I think I'm a hipster.

I've been noticing the word a lot recently, usually finding it used in a derogatory sense. Because I'm a child of my generation, I wikipedia-ed the term, and found an article from Time Out New York by Christian Lorentzen, arrestingly titled 'Why the hipster must die.' It's essentially a rant decrying the Hipster Youth (ha) for being alarmingly uncool, but it had a neat little line in it: 'hipsterism fetishizes the authentic and regurgitates it with a winking inauthenticity.'

Ah, authentic. It's a word endlessly evoked in Arts scholarhip (half my thesis is based on it), but when push comes to shove, it doesn't actually mean anything. Neither does 'cool.' They're both ideas, or states of being which, as soon as they are examined, are destroyed. They're mirages that seem solid until you step close enough to realise that they're ideas without a core. Cool people are always completely uninterested in the cultural cues that make them cool - take Tom Waits. He is at his coolest when he is drunk out of his mind, chuckling at the panicked confusion of an interviewer. Genuine cool never (or rarely enough, at least), arises from the desire to be cool. If you have to ask whether you're being cool, you're not.

So too with authenticity. The authentic doesn't fret over whether it is true, or natural, or organic, it just is.

So hipsterdom starts life with a profound disadvantage, inasmuch as the greater the fervour with which authenticity and 'coolness' are pursued, the further and faster they slip from reach.

But please don't think I'm merely pontificating on this issue without any subjective insight. I get it. God, I get it. If I could pick a subculture to belong to, it'd be the Beatniks.

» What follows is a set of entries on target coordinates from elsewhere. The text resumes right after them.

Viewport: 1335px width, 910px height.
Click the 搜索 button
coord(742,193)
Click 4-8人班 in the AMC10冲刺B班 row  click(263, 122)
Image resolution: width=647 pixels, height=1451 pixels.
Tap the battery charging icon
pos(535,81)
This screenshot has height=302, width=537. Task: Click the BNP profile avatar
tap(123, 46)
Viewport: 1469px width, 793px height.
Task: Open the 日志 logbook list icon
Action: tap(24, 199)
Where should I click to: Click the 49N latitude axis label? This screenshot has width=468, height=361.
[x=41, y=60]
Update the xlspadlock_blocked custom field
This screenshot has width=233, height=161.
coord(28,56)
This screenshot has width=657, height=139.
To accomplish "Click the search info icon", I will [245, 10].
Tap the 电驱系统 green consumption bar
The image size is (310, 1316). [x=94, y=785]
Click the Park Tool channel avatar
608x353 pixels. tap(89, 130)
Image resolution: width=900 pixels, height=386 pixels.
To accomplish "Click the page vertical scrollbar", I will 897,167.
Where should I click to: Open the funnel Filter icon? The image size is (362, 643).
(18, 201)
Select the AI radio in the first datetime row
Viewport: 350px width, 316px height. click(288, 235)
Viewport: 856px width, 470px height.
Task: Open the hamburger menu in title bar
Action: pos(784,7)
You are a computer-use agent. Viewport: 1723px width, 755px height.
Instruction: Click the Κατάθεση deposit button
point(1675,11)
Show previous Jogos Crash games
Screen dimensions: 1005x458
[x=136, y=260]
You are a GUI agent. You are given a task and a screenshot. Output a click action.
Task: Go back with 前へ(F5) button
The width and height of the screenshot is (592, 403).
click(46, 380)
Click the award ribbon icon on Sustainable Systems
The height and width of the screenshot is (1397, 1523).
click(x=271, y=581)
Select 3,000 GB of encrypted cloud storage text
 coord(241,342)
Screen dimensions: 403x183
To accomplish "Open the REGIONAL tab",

I long to wear dark glasses, a beret and a bob, snap my fingers at poetry slams and call everyone 'cat' and 'daddy-o.' I would love to be surrounded by people discovering Kerouac and Ginsberg for the first time, and realising that literature can be raw and painful, and can wrench parts of you which you'd 'til then considered forever private. I itch to speak a patois designed to designate inclusion, intellectual breadth and artistic sensibility.

But I can't. Because the moment I'd cross my legs nonchalantly, and rhyme a few too many words in a sentence, I'd draw eye-rolls and sneering glances like moths to the flame of my affectation.

It's a pity, really, that our contemporary youth culture is so accepting of purposeful aberration. Part of me wishes for the 50s, with its clearly defined mainstream, where all it took to shock and rebel was a haircut and some slightly too tight pants. Our youth culture now is a panoply of mainstreams, and we're running out of behemoths to rage against.

We are so saturated with culture that we feel like heathen. It's like those moments when it gets so loud that it's almost like silence. And the millions of middle-class youngsters who've replaced anarchy with apathy, whose feet have lost the pull of the undertow that anchors them to the drive, passion and flash-paper energy they imagine their forebears to have possessed - it's hardly surprising that they launch themselves so desperately on the books, the records, the ideas that last longer than they can. A novel weighs much more than its pages - it carries the gravity of generations who knew more, thought deeper and spoke more beautifully than we ever could.

That's where the constantly backward (and bookward) referencing of hipster culture comes from, I think - the vests, the winklepickers, the thoughtful moustaches and the hoarding of classic literature - it's not just a reaching for the physical stylings of the scholars of old, it's a longing for an age of something solid and true, and what greater constant is there than thought? In this age of sound-bites, where unfathomable tonnes of text are spewed at and from the internet, we are showered constantly with words, and it renders us strangely inarticulate. So there is a great comfort in turning a page in a book and discovering there, clean, succinct, and piercing, the words we cannot find.

Plus, daddy-o, it makes us look really, like, real.